16. Segment disclosure

In fiscal 2013, the Company announced a plan to move to a new organizational structure to improve efficiency, execution and customer experience. The Company is now organized based on differences in type of customer. The Education and Enterprise segments provide interactive displays and related hardware, software and services focusing on education and enterprise customers. The NextWindow segment provided desktop and large format interactive display components. The Company’s reportable segments are based on its organizational structure and the internal management information reviewed by its Chief Operating Decision Maker (“CODM”). The Company’s CODM has been identified as its Chief Executive Officer, who reviews internal management information to make decisions about allocating resources and to evaluate segment performance. Comparative periods have been restated to reflect the new organizational structure.

The Company derives the segment results directly from its internal management reporting system.

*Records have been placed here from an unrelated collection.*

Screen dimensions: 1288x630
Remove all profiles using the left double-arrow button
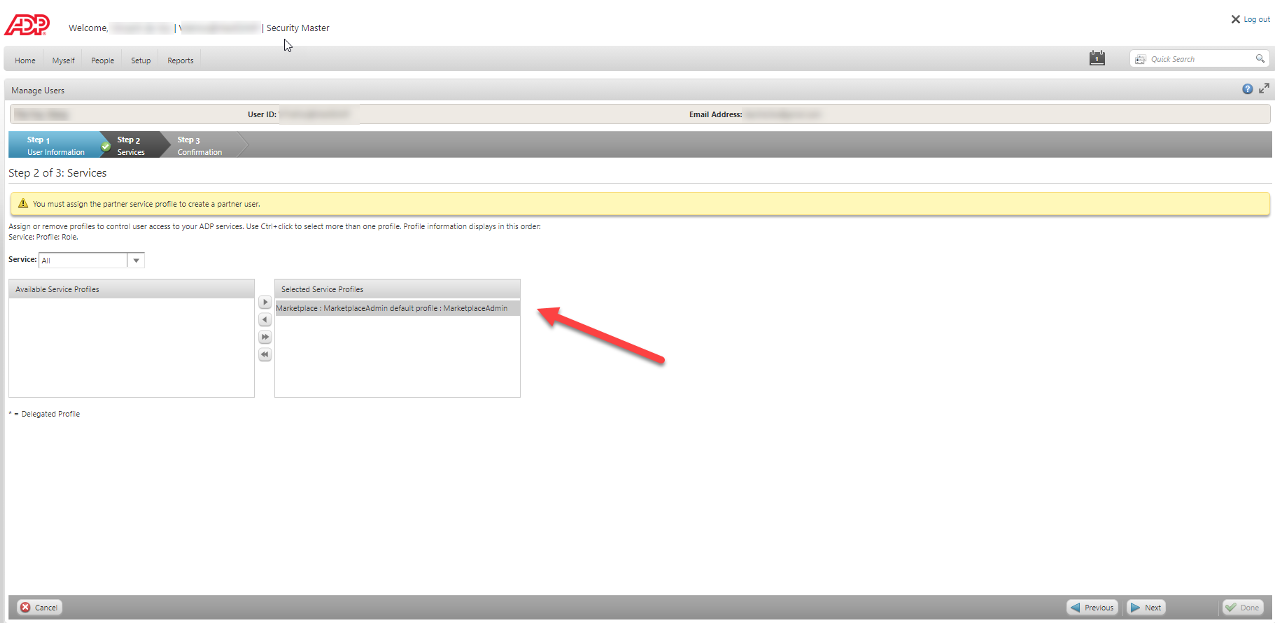[264, 354]
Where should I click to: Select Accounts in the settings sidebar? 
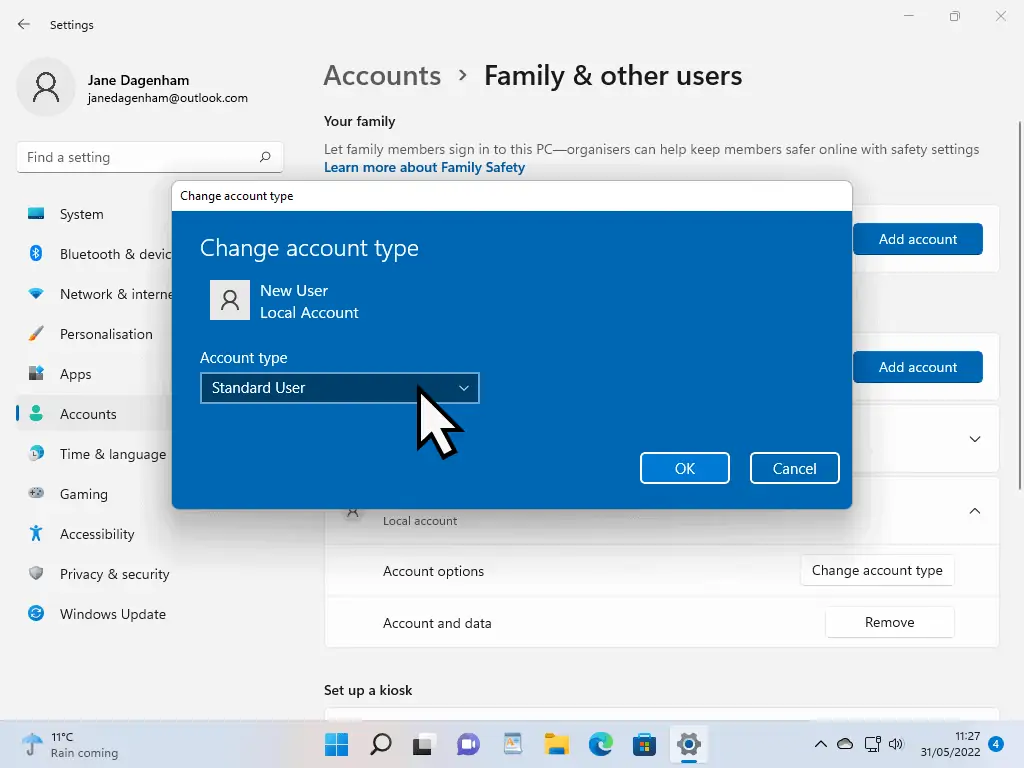click(x=87, y=413)
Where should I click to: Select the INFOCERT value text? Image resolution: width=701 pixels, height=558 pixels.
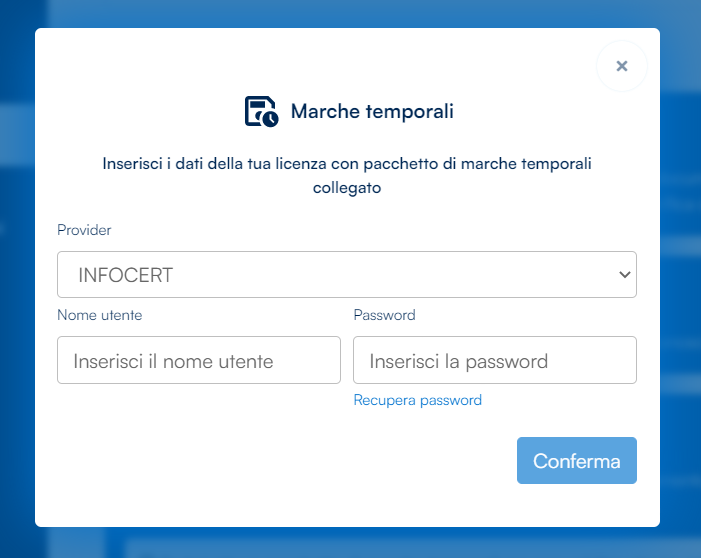[127, 274]
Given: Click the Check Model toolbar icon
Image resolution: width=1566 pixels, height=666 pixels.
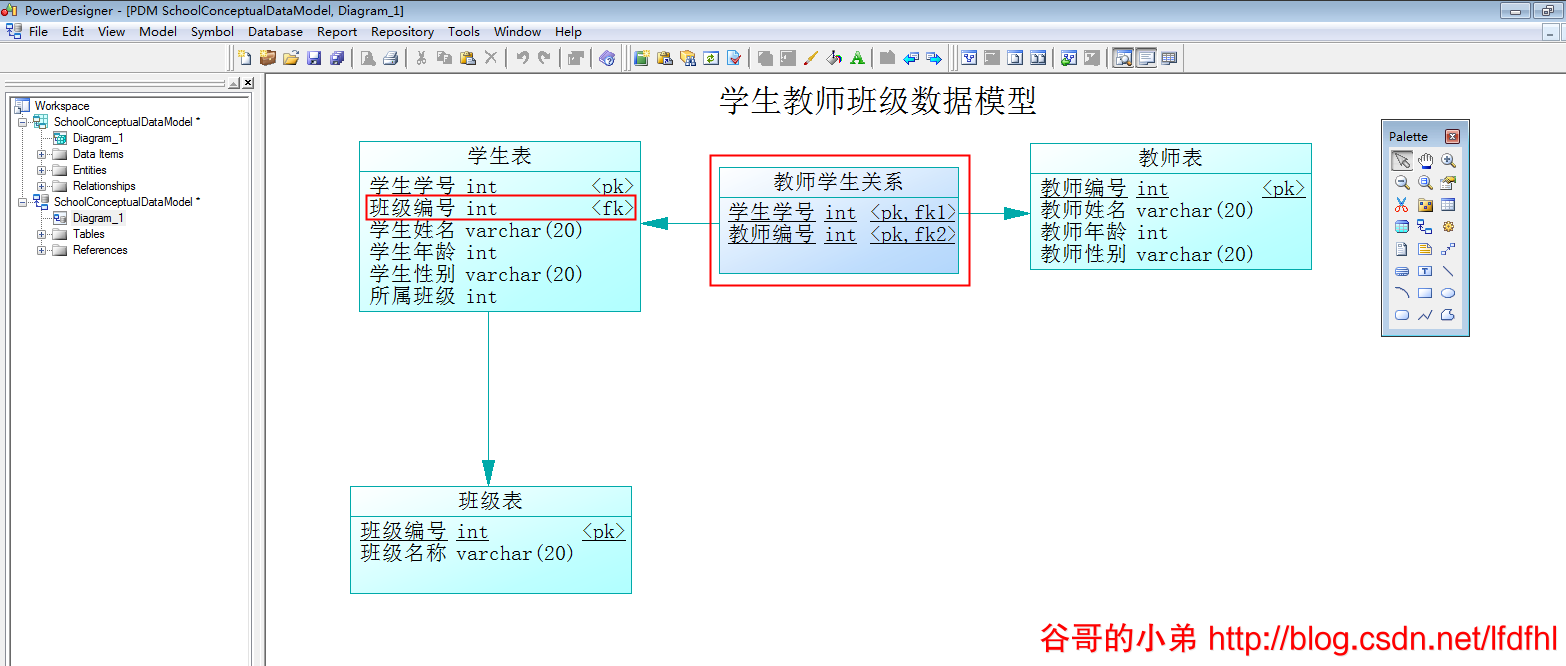Looking at the screenshot, I should click(x=733, y=58).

The accounting policies of the segments are the same as those described in Note 1 – Basis of presentation and significant accounting policies. The CODM evaluates the performance of the reportable segments based on Revenue and Adjusted EBITDA.

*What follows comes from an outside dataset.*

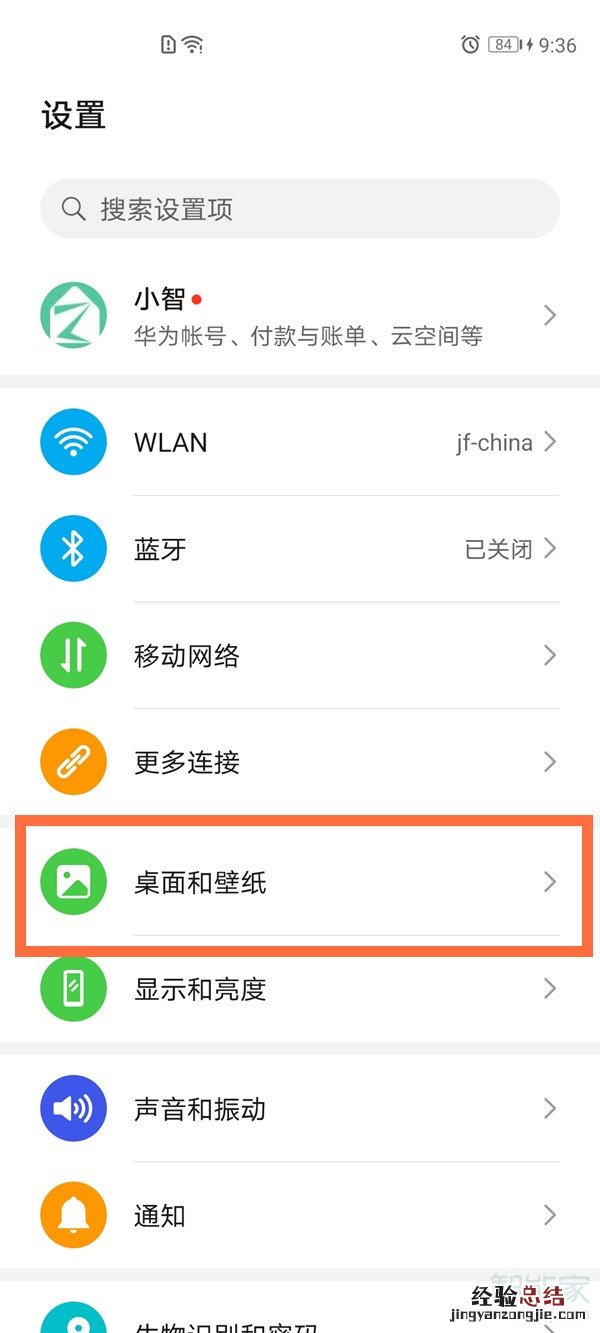The width and height of the screenshot is (600, 1333).
Task: Open the 桌面和壁纸 menu entry
Action: click(x=300, y=882)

Adjusted EBITDA is defined as net income before interest income and expense, income taxes, depreciation and amortization as well as adjusting for the following items: foreign exchange gains or losses, the difference between deferred revenue and deferred revenue recognized (“change in deferred revenue”), stock-based compensation, costs of restructuring, impairment of property and equipment and gains or losses on sale of long-lived assets. The definition of Adjusted EBITDA is consistent for all periods presented.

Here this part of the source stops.